Apparently a bunch of very ill-informed people are filing lawsuits, claiming that Mr. Obama wasn't born in the USA.
What's amazing to me about this entire article is that nowhere in it does it address the actual constitutional issue - that a candidate for president be a "natural born citizen." That means that they were a citizen at birth, rather than naturalized later. Regardless of whether Mr. Obama was born in Kenya or Hawaii, he is a "natural born citizen."
Now, he has provided his birth certificate, and that's a legal document, so there's really no case to begin with. But it bugs me that so much fuss would be made over a non-issue. As it happens, every president so far has been born in the USA, a fact about which I was apparently mistaken. However, the constitution does not require this - merely that they be a US citizen on the day of their birth.
I, for example, was born in Kenya, but I am a "natural born citizen." Not that I'd be crazy enough to want to be president. But the fact that the question even arises is troubling. Are military kids, born overseas, automatically ineligible? The constitution says that they're not. And are we really so terrified of foreign contamination that someone born to USA citizens on foreign soil is automatically suspect in some way?
Xenophobes really, really irritate me.
I always found it really odd that you had to be a US citizen from birth anyway. I guess it ties into the irrational fear of the English taking over again, but I fail to see why you wouldn't want to elect the best person for the job, regardless of where they were born.
Requiring them to become a citizen before taking office makes sense, but even most monarchies are happy for naturalized folk to become royalty. The Danish Princess Mary for example, who was originally an Aussie with no Danish ties at all.

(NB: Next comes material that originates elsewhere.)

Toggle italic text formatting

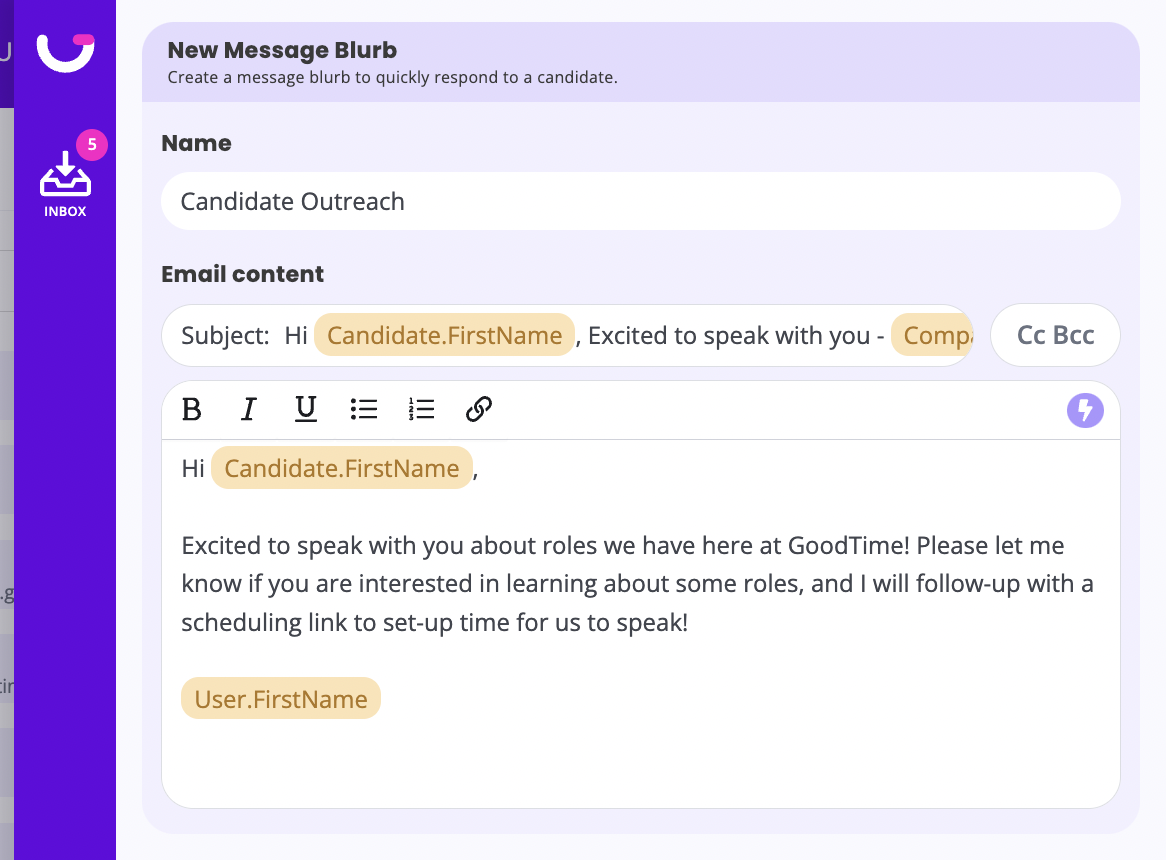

First: These are people who don't want to see Barack Obama as president, and they are filing these lawsuits to try to accomplish that. That doesn't have anything to do with xenophobia. "Non-natural born citizen" is the method, not the purpose. There was a similar effort aimed at John McCain early in his candicacy, because he was born in the Panama Canal Zone (to American parents). That little hullabaloo died fairly quickly, but I imagine it would have flared up again had he won the national race.
Second: The issue certainly seems to be up in the air, since the qualification for president is really the only time that the term "natural-born citizen" is mentined in the Constitution. So while it comes up every so often, it has never been firmly decided, one way or the other. Foreign-born children of citizen parents are definitely citizens; whether they are "natural-born citizens" or simply "citizens" seems to still be in question. Wikipedia has a lengthy article on this:
http://en.wikipedia.org/wiki/Natural-born_citizen
McCain was born in Panama. Yes it was brought up early like the Obama issue was. They were both debunked early. This seems to be another irritating ploy on the uneducated and uninformed to sway votes.
I read some articles about how the issue is that he would get his father's citizenship (Kenyan). That makes no sense, though - if he was born in Hawaii (which I believe he was), then he would be a US citizen anyway, regardless of his parents' citizenship. If he was born out of the US, having one parent as a US citizen (with the proviso of a physical presence test which can end up being a problem if the US citizen parent has spent a significant part of his or her life overseas) guarantees US citizenship. I read in one place that some say his citizenship was changed to Indonesian when he was living there, but I've seen no evidence presented to support that. If that were the case, he would have needed a visa to travel to the US when he returned for school, and all of these things leave a paper trail. I also read an interesting article on Salon.com about conspiracy theorists wrt this controversy.
(And yes, I do have plenty of other things to do other than reading all these articles!)